Given instruction: Could you give these rows again with each "Where should I click to:" changed to "Where do I click to:" and nothing else altered?
╭──
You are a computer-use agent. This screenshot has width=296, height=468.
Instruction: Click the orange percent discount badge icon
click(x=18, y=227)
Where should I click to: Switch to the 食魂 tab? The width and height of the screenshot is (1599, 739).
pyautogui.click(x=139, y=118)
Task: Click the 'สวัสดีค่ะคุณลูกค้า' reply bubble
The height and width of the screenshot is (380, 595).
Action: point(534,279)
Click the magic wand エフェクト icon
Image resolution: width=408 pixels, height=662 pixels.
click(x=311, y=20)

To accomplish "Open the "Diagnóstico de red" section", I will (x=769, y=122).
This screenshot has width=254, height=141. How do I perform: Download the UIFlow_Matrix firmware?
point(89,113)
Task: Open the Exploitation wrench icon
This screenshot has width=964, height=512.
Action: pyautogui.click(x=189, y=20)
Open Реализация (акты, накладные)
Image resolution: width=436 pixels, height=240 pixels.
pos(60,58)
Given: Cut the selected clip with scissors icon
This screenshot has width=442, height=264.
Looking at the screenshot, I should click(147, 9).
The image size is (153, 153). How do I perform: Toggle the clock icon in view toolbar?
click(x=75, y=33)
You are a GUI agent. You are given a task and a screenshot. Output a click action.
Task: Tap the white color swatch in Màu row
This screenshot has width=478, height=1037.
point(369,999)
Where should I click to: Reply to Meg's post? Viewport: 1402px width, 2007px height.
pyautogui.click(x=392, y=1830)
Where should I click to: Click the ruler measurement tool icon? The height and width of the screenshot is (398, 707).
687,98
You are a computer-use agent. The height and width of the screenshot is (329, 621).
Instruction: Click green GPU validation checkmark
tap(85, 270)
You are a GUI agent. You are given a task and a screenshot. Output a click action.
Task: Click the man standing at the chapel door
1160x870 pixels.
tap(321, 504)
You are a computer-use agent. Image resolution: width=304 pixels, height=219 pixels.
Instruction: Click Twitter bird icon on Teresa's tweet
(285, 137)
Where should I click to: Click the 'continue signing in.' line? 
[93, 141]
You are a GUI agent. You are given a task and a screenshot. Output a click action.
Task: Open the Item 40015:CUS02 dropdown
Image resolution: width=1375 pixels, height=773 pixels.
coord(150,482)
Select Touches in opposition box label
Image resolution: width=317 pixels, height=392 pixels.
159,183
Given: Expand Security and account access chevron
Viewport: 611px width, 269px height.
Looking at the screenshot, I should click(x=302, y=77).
╰──
The completed task:
You are a computer-use agent. This screenshot has width=296, height=468.
Instruction: Click the orange percent discount badge icon
click(x=18, y=227)
Where do I click to: Switch to the 食魂 tab? The width and height of the screenshot is (1599, 739).
pyautogui.click(x=139, y=118)
Task: Click the 'สวัสดีค่ะคุณลูกค้า' reply bubble
The height and width of the screenshot is (380, 595).
Action: point(534,279)
Click the magic wand エフェクト icon
Image resolution: width=408 pixels, height=662 pixels.
click(x=311, y=20)

To accomplish "Open the "Diagnóstico de red" section", I will (x=769, y=122).
This screenshot has width=254, height=141. How do I perform: Download the UIFlow_Matrix firmware?
point(89,113)
Task: Open the Exploitation wrench icon
This screenshot has width=964, height=512.
Action: pyautogui.click(x=189, y=20)
Open Реализация (акты, накладные)
Image resolution: width=436 pixels, height=240 pixels.
pos(60,58)
Given: Cut the selected clip with scissors icon
This screenshot has width=442, height=264.
Looking at the screenshot, I should click(147, 9).
The image size is (153, 153). How do I perform: Toggle the clock icon in view toolbar?
click(x=75, y=33)
You are a GUI agent. You are given a task and a screenshot. Output a click action.
Task: Tap the white color swatch in Màu row
This screenshot has width=478, height=1037.
point(369,999)
Where do I click to: Reply to Meg's post? Viewport: 1402px width, 2007px height.
pyautogui.click(x=392, y=1830)
Where do I click to: Click the ruler measurement tool icon? The height and width of the screenshot is (398, 707).
687,98
You are a computer-use agent. The height and width of the screenshot is (329, 621).
Instruction: Click green GPU validation checkmark
tap(85, 270)
You are a GUI agent. You are given a task and a screenshot. Output a click action.
Task: Click the man standing at the chapel door
1160x870 pixels.
tap(321, 504)
You are a computer-use agent. Image resolution: width=304 pixels, height=219 pixels.
Instruction: Click Twitter bird icon on Teresa's tweet
(285, 137)
Where do I click to: Click the 'continue signing in.' line? 
[93, 141]
You are a GUI agent. You are given a task and a screenshot. Output a click action.
Task: Open the Item 40015:CUS02 dropdown
Image resolution: width=1375 pixels, height=773 pixels.
coord(150,482)
Select Touches in opposition box label
Image resolution: width=317 pixels, height=392 pixels.
159,183
Given: Expand Security and account access chevron
Viewport: 611px width, 269px height.
Looking at the screenshot, I should click(x=302, y=77).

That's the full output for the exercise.